>> START MATERIAL SUPPLIED

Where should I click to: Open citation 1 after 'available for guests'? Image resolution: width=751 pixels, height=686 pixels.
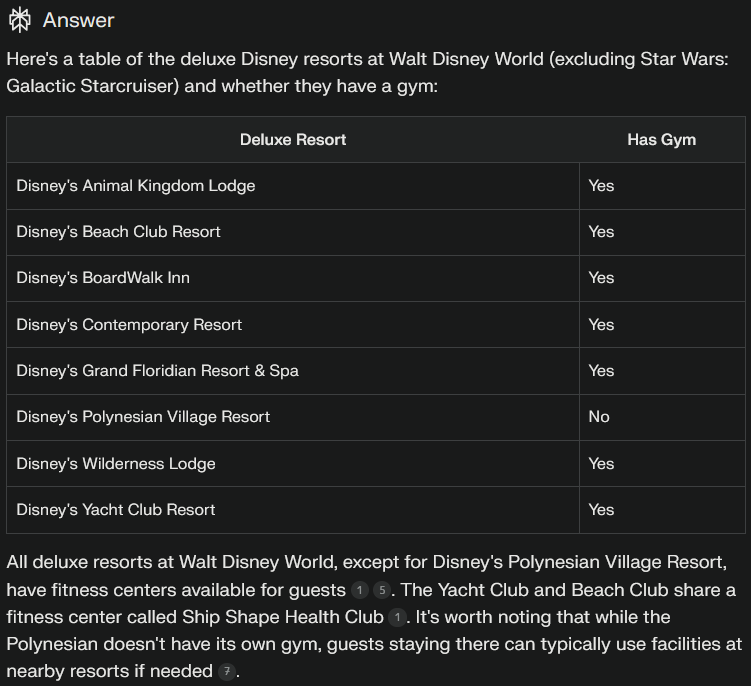point(360,590)
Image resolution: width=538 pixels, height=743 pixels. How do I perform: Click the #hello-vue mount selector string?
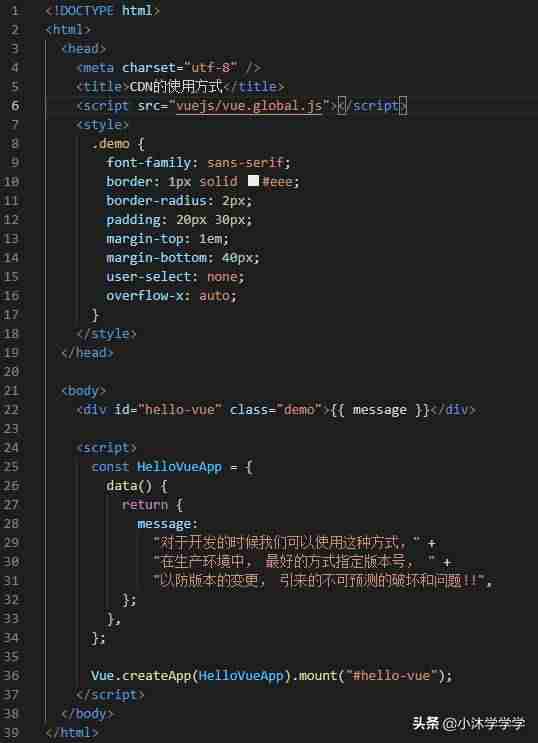tap(391, 675)
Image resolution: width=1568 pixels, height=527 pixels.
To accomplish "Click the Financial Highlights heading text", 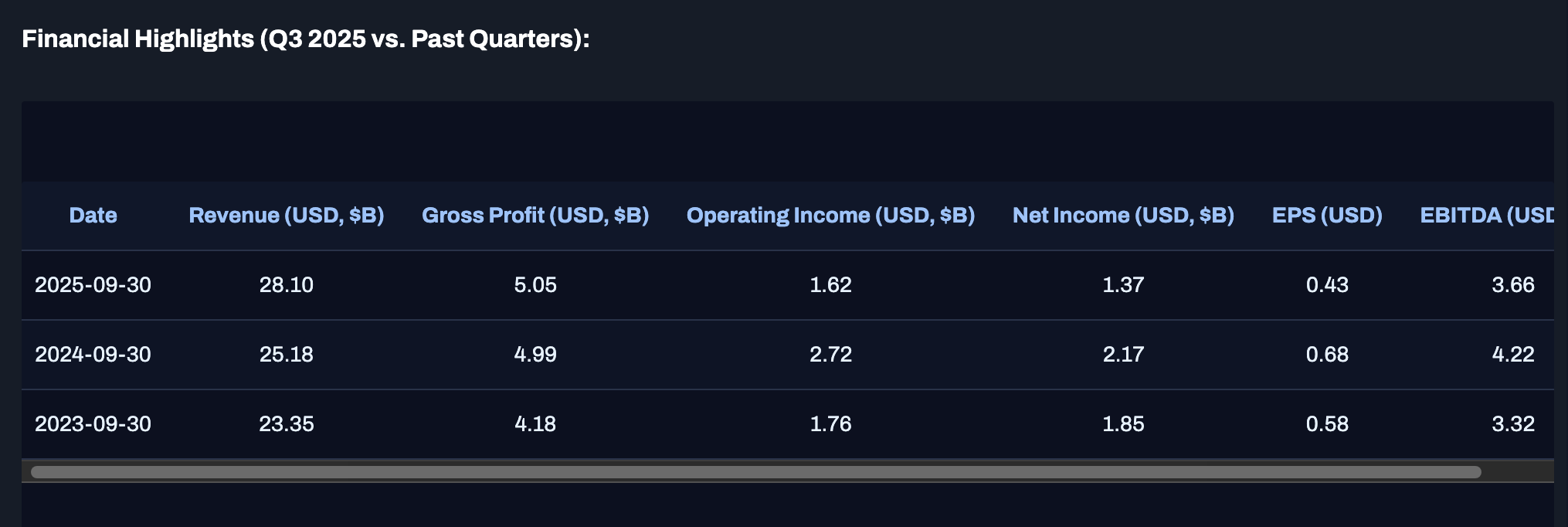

>> END MATERIAL SUPPLIED

» INSTRUCTIONS FOR THE TASK:
Lay out the records as a Markdown table with the columns Row and Line, starting with the line that contains "Image resolution: width=538" and continuing through the end of the records. Omit blank lines and leave the pictures out.

» ANSWER BELOW:
| Row | Line |
|---|---|
| 1 | Image resolution: width=538 pixels, height=743 pixels. How do I perform: Click the #hello-vue mount selector string? |
| 2 | tap(391, 675) |
| 3 | Image resolution: width=1568 pixels, height=527 pixels. |
| 4 | To accomplish "Click the Financial Highlights heading text",  |